About The Overnight Carry Trade Implosion: Basics

We had an interesting trading session across FX, rates, metals and equity indices today. With the reversal of the Yen’s direction, we can clearly see what is moving the equity markets, in particular, but risk assets, in general. If you are not familiar with the carry trade convention in the foreign exchange markets, then allow me to inform you:

The carry trade is a foreign exchange transaction whereby an entity buys a higher yielding currency, while selling the lower yielding currency. That is, the entity receives an interest rate differential, the rollover rate of interest, for holding the higher yielding currency while funding the transaction with a lower yielding currency. The rollover interest rate for each currency is based on the overnight rate for the respective country that the currency is tied to.

What does this mean to equities, or risk assets across the board? It is rather simple really: entities obtain leverage on collateral to conduct said carry trade, on margin of course. Therefore, when you see the USDJPY pair going negative it should be no surprise to you to see SPX going red as entities are exiting USDJPY longs by selling equities, for example. You can look at this via any other major currency pair that contains the JPY as the quote currency; i.e. the currency that is being sold.

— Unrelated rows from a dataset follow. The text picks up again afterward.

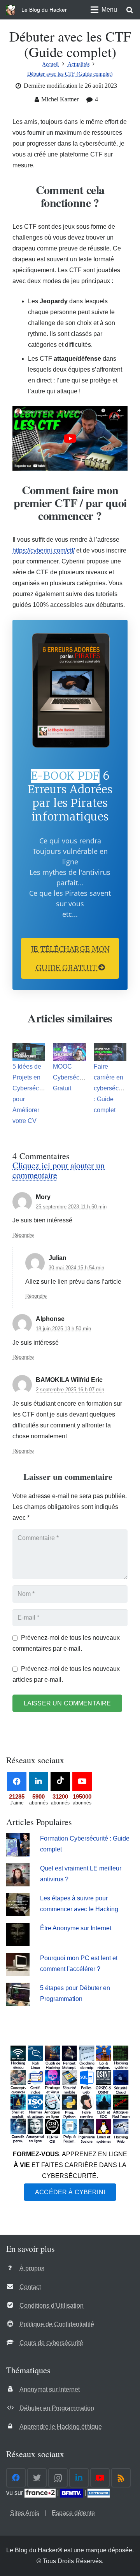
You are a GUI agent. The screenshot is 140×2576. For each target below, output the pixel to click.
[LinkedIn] (38, 1781)
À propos (31, 2268)
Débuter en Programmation (56, 2408)
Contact (30, 2287)
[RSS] (121, 2477)
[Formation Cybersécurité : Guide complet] (18, 1854)
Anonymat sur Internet (49, 2389)
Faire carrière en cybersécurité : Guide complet (112, 1088)
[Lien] (10, 10)
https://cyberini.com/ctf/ (43, 550)
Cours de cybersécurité (51, 2343)
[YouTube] (82, 1781)
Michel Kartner (60, 99)
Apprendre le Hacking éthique (60, 2426)
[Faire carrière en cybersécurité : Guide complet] (110, 1052)
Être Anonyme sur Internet (75, 1928)
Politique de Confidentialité (56, 2324)
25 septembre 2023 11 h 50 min (71, 1207)
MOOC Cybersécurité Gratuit (72, 1077)
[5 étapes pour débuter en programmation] (18, 2004)
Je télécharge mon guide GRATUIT (70, 958)
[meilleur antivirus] (18, 1884)
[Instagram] (58, 2477)
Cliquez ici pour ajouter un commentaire (58, 1169)
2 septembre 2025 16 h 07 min (70, 1389)
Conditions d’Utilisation (51, 2305)
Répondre (23, 1235)
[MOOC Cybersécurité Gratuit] (69, 1052)
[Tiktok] (60, 1781)
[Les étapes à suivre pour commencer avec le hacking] (18, 1914)
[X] (37, 2477)
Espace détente (73, 2513)
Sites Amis (24, 2513)
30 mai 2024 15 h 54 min (76, 1268)
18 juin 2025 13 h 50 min (63, 1328)
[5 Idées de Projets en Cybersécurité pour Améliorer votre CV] (28, 1052)
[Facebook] (16, 1781)
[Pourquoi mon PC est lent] (18, 1974)
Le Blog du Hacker (44, 10)
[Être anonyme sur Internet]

Why does this matter? I think it is simple enough to understand and believe that an entity needs currency to conduct any transaction in any market. There should be nothing to discuss in that respect. Therefore, an entity that is looking to purchase assets in equity markets, whether in the US, GB, DE, AU, etc, will need to obtain the respective currency to attain said equity. With respect to the US Treasury markets, it is plain to see that when the USDJPY pair sells off, entities are looking to purchase their collateral back; i.e. US Treasury’s. Hence, the price action in relation to those instruments in the market.

I hope this sheds some light into the bigger and more realistic picture of how markets actually work. Thanks for reading.